Pick up the article comparing cut wire and cast steel peening shot after its last line and keep writing it.

_Provided passage:_
[BEGIN]
Introduction
One of the challenges in our industry has been to increase the awareness for shot peening, but with concerted efforts we are seeing this move in a positive direction. During a re-cap after the recent EI USA Shot Peening Workshop, the instructors all agreed that the understanding and participation level of students had increased over the years. The questions and comments discussed in the classes were quite advanced. That said, I would like to highlight a recurring conversation at the workshop that will benefit from additional elaboration. This discussion pertains to the choice between conditioned cut wire (CW) shot and cast steel shot.
Cut wire or cast steel shot – which one is better?
I was part of interesting discussions during a class on cut wire media from Toyo Seiko at the recent workshop. Conversations during this class prompted me to conduct additional research, courtesy of Toyo Seiko and Ervin Industries. These companies are two leading manufacturers of cut wire shot and cast steel shot respectively.
Common practice is for end-users to specify peening media type, size and sometimes the hardness. For example, the drawing might require you to peen the landing gear component to an intensity range of 0.012 to 0.015A using S230 for 100% coverage. The specification might even narrow down the scope to the use of ASR (regular hardness: 45 to 52 HRC) or ASH (high hardness: 55 to 62 HRC) media. Such specifications are now being enhanced to include an optional media type. The same specification will now read, 0.012 to 0.015A using S230 or CCW 28, with the scope sometimes further narrowed to stipulate the use of AWCR (regular hardness: 45 to 52 HRC) or AWCH (high hardness 55 to 62 HRC). Being a relatively new type of media as compared to cast shot, cut wire shot (conditioned) is a cold-drawn product, cut into cylindrical pieces and conditioned (rounded) by bombarding it against a fixed target. This process rounds the sharp edges; thereby attempting to eliminate part damage due to edge sharpness. The length of the cylindrical portion is the same as the diameter of the cylinder. This results in an almost spherical shape after conditioning. Drawings calling out for the use of CW shot also specify the desired level of conditioning, such as single conditioned, double or special conditioned cut wire. VDFI8001 (Deutsche) standards categorize this as G1, G2 and G3. Evaluating such levels of conditioning are visual and the AMS standards committee continues to explore means of quantifying them.
As compared to CW shot, cast steel shot is a tempered martensitic material manufactured by water atomization of molten steel and air or water quenched. Post-atomization, the product is screened multiple times and heat treated to achieve the desired hardness range.
Some common beliefs in our industry include:
- Cast steel shot fractures rapidly and is unsuitable for shot peening
- CW shot lasts longer than cast steel shot
- CW shot is not liable to damage part substrate since it does not fracture like cast shot
- Transfer of impact energy (and resulting residual stress levels) is better with CW shot than cast steel shot
- CW shot is more expensive than cast steel shot
What determines durability?
[END]
_Information given:_
[BEGIN]
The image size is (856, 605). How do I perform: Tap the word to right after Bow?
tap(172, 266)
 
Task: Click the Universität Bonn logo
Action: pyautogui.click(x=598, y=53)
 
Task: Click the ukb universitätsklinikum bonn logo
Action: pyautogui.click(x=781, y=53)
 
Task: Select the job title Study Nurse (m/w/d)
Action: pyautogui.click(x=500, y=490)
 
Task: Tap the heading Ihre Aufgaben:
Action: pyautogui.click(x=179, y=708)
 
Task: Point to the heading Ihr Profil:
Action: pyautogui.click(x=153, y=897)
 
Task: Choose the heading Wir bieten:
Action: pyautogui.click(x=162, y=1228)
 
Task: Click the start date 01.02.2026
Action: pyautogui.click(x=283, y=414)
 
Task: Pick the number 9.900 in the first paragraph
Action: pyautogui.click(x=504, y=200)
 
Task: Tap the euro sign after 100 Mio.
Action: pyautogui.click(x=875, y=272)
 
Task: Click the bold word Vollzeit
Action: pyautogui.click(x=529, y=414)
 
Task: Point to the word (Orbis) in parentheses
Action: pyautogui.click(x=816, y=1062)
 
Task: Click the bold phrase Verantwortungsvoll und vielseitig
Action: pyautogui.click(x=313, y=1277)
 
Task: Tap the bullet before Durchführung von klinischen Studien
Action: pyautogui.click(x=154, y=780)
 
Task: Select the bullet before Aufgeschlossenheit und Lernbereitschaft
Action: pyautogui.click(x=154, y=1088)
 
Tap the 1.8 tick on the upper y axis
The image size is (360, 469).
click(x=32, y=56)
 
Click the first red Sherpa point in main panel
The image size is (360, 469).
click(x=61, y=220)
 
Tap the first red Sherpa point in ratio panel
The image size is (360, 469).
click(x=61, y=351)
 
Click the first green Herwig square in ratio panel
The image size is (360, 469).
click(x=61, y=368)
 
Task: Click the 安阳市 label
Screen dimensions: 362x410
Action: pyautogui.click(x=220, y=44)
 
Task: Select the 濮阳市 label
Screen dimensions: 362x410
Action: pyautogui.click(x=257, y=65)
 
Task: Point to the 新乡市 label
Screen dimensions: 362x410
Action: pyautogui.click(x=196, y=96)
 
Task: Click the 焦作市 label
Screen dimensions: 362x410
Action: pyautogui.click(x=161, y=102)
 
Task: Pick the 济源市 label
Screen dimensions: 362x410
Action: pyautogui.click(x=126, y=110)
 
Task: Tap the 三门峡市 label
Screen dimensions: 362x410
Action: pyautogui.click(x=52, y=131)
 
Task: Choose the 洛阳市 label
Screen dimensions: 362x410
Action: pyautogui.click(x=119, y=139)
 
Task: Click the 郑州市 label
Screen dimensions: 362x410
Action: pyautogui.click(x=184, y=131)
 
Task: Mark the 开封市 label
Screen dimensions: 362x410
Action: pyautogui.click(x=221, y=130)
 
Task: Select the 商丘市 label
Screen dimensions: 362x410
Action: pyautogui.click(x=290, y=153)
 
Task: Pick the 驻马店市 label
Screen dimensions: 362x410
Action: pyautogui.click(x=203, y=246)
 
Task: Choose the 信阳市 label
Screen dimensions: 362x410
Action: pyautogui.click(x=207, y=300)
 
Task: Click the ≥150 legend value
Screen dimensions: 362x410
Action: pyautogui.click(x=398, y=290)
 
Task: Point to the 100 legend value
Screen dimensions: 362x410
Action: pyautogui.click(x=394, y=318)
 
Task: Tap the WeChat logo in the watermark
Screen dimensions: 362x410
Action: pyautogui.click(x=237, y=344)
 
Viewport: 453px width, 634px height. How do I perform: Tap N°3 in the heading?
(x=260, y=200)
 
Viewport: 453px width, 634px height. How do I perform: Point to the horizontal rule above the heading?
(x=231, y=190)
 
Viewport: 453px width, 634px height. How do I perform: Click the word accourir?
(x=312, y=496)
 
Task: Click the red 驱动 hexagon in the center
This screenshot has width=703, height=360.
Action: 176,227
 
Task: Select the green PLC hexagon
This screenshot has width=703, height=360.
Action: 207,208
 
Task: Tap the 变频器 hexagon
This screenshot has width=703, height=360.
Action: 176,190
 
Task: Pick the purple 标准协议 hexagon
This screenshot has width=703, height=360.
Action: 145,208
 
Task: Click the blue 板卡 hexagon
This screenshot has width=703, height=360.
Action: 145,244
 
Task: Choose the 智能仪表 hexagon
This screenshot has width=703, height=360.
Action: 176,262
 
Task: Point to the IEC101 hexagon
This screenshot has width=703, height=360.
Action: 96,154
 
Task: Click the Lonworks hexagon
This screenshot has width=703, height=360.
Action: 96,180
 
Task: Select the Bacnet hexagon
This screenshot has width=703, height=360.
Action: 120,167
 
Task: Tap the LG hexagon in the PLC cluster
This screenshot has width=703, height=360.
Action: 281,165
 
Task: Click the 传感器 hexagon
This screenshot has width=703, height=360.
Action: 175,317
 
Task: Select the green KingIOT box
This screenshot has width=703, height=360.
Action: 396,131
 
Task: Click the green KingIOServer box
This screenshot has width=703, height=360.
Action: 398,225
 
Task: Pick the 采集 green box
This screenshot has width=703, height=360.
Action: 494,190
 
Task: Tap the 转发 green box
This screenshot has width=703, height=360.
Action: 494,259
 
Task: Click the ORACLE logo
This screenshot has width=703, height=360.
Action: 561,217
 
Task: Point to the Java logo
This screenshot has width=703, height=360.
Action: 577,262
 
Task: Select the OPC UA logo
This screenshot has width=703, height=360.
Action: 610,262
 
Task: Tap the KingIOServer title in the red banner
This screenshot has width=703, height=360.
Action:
[END]
_Result below:_
Let us first try and understand the different specifications pertaining to this media. The primary attribute of any shot peening media is its ability to transfer impact energy effectively and repeatedly. This attribute is largely determined by the media’s chemical constituents. Please refer to “The Critical Role of Metallic Shot in Achieving Consistent Shot Peening Results,” (The Shot Peener, Fall 2017) for an in-depth report on this topic. Listed in Table One are the percentage chemistry of the two media as in AMS and SAE J documents.
Table One
As seen in Table One, the chemistry of both media types is comparable in most of the constituents, with some minor exceptions. The carbon content requirement is lower with CW shot than cast. In general, lower carbon content will lead to the shot absorbing most of the impact energy, leaving less for the actual peening. However, one could also make an argument that higher carbon content could render the media brittle and susceptible to fracture. Overall, the carbon content in both media types draws a balance between the positives and negatives. Silicon (Si), in higher percentages, adds to the durability and acts as a de-oxidizing agent. The higher Si percentage in cast shot as compared to CW shot should address any concerns of loss of durability due to its higher carbon content.
In summary, if we were to look at chemistry determining durability, we will be reviewing comparable products without much of a chemical compromise.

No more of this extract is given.